Vision describes a larger picture of a finished product or feature. It represents the ideal state of a released product and is often planned up front before design and development. Teams define the vision and constantly refine it based on learnings. Vision can and should change over time, because Agile teams need to respond to change when learning from users along the way. Vision is defined for each release (MVP or MMP) and then iterated on so that it changes and becomes more refined.

Discovery

Discovery is a term used to describe learning about the "current state" of the world before planning to solve problems. Often, this includes research and understanding about many things like the state of the market, the state of user needs, current user behavior, opportunities against competitors, or other key learnings. Discovery findings help refine vision for products.

Scope

Scope describes a product will include ("in scope") and what a product will not include ("out of scope"). Product teams must define this for MVP and MMP because they should be measuring their progress toward the completed result that they are going to release. Scope gets defined after a vision is defined.

Scope can also be referred to as the "definition of done". That is to say, what must the product include in order for the team to consider their work (either for a feature or for a product) "finished"?

Requirements

"Requirements" is a term that describes the communications about what should be delivered. These are documented deliverables, either worded or visual, that describe everything about the product features: who it's for, what should be done, when it should be offered, where in the product, why it brings value, and how it should be handled in logic of the product.

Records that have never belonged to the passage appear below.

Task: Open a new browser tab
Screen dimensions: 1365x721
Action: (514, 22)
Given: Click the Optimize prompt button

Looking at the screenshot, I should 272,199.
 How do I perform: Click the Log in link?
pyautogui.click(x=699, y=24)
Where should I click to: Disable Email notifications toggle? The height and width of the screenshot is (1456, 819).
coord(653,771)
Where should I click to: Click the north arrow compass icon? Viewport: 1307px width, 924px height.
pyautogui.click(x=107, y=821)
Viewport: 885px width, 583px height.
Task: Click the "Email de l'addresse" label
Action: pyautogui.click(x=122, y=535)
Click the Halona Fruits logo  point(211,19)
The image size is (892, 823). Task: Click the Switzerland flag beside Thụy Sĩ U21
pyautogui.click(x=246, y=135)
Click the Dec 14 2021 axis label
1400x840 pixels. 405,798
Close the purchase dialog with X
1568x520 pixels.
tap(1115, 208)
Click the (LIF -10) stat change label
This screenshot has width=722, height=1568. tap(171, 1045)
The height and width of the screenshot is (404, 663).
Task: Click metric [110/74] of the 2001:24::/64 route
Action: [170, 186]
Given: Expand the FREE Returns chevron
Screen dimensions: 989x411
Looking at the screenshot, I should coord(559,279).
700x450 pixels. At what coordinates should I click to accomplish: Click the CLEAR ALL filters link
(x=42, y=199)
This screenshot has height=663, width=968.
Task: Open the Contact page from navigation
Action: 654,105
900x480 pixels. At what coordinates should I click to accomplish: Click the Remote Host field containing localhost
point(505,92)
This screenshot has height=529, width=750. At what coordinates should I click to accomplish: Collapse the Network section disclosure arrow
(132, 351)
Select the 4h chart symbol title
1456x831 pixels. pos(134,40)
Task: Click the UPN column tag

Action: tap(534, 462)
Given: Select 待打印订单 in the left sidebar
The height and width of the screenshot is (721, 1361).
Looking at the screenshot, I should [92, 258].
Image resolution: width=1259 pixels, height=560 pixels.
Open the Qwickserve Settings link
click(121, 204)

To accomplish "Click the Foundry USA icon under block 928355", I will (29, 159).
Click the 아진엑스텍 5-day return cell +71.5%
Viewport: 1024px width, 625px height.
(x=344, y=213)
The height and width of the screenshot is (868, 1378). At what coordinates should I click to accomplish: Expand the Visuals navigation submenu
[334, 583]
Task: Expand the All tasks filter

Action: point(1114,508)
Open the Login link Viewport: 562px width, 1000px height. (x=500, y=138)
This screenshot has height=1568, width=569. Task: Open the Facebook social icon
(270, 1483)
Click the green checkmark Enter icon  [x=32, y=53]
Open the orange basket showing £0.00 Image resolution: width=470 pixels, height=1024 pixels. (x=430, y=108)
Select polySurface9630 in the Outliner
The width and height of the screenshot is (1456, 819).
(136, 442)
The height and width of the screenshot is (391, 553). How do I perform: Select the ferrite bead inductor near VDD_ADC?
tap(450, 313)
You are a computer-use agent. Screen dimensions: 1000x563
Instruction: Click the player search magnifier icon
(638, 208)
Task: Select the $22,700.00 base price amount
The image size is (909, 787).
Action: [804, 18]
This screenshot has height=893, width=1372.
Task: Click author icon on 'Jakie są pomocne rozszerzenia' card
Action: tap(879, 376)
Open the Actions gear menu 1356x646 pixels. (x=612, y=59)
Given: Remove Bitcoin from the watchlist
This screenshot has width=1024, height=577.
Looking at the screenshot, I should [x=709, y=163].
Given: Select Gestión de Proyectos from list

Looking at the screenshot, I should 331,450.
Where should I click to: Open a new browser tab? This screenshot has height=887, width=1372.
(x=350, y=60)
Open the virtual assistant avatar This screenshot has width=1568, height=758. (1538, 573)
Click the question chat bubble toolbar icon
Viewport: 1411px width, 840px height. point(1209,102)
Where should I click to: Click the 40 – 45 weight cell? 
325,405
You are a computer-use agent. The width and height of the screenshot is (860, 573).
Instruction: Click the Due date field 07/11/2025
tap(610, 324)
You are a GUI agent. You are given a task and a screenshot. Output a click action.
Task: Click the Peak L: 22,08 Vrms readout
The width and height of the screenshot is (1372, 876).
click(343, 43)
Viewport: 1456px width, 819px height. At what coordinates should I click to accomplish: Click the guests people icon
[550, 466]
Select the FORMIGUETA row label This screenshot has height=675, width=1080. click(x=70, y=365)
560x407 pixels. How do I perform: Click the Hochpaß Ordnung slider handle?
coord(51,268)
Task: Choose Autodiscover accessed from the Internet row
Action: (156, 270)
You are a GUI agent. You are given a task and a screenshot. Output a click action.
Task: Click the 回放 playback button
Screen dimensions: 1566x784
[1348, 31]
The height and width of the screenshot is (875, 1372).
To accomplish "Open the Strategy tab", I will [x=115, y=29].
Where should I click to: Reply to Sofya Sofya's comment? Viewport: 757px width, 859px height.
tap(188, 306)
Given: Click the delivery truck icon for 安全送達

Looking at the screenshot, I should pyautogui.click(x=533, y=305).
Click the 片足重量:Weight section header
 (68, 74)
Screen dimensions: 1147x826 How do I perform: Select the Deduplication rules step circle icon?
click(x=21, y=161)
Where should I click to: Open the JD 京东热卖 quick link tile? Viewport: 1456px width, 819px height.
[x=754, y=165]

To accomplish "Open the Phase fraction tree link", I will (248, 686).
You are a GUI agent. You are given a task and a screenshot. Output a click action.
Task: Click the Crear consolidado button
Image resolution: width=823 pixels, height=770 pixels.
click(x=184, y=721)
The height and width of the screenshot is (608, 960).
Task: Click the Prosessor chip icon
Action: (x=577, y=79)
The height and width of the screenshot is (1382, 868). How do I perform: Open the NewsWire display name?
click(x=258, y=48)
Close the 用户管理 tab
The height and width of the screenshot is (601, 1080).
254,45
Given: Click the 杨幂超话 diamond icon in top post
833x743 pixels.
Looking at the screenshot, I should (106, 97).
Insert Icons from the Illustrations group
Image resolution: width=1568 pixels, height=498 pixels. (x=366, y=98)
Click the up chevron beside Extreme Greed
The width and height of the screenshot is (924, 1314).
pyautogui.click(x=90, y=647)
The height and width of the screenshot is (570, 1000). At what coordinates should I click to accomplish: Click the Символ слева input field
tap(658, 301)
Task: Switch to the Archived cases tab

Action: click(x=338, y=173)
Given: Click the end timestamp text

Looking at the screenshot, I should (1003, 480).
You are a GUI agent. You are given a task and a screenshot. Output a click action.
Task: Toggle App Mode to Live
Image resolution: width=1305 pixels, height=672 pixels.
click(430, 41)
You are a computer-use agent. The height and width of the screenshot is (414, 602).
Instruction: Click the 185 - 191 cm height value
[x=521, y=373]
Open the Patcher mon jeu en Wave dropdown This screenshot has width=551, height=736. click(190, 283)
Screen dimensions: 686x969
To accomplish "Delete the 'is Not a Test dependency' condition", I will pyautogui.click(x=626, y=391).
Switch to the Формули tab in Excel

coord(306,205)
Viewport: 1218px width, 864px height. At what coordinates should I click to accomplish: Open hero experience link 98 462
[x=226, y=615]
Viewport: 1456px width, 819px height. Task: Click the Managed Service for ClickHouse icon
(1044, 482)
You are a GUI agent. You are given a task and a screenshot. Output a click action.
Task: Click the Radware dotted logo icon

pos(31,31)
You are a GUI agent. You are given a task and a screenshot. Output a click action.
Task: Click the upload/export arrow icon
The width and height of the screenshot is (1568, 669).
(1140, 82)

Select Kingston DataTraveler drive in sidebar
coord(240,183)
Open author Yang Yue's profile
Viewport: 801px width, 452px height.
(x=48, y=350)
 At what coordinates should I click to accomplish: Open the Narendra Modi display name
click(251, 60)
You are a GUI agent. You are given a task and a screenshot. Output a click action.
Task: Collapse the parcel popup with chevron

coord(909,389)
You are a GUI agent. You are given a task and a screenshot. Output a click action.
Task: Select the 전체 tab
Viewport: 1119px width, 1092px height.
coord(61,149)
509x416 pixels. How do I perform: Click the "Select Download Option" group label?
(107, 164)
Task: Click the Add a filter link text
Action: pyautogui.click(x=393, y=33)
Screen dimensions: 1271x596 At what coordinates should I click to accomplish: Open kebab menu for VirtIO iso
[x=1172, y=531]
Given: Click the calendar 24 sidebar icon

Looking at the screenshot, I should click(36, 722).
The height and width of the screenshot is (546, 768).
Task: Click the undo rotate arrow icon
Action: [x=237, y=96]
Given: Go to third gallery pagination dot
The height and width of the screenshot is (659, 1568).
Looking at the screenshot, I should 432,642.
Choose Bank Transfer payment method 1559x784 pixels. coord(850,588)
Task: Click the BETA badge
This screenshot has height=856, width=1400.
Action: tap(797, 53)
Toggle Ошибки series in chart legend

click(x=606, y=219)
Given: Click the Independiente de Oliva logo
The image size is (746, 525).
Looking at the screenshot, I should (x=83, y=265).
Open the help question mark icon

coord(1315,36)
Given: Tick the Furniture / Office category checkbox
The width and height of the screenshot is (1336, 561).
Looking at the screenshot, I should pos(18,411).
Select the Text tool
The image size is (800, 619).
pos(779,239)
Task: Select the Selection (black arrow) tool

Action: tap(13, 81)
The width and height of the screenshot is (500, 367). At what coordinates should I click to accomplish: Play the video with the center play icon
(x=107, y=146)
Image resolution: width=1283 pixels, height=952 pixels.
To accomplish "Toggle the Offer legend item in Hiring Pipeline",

Common requirements deliverables include:

  1. User story statements

  2. Acceptance criterion

  3. Task flows

  4. Use case scenarios

  5. Business-driven development scenarios

  6. Low fidelity or high fidelity prototypes

  7. Annotations

Iterative Product Development

Each release (MVP or MMP) includes multiple milestones along the way that teams must hit. There can be an unlimited number of MVP's on the way to an MMP. Teams launch multiple MVP's in order to remain iterative in their adjustments of plans. Each MVP solves minimal, important problems, and is released quickly so that teams can learn from users. The feedback that teams collect should inform the plans and vision for the next MVP.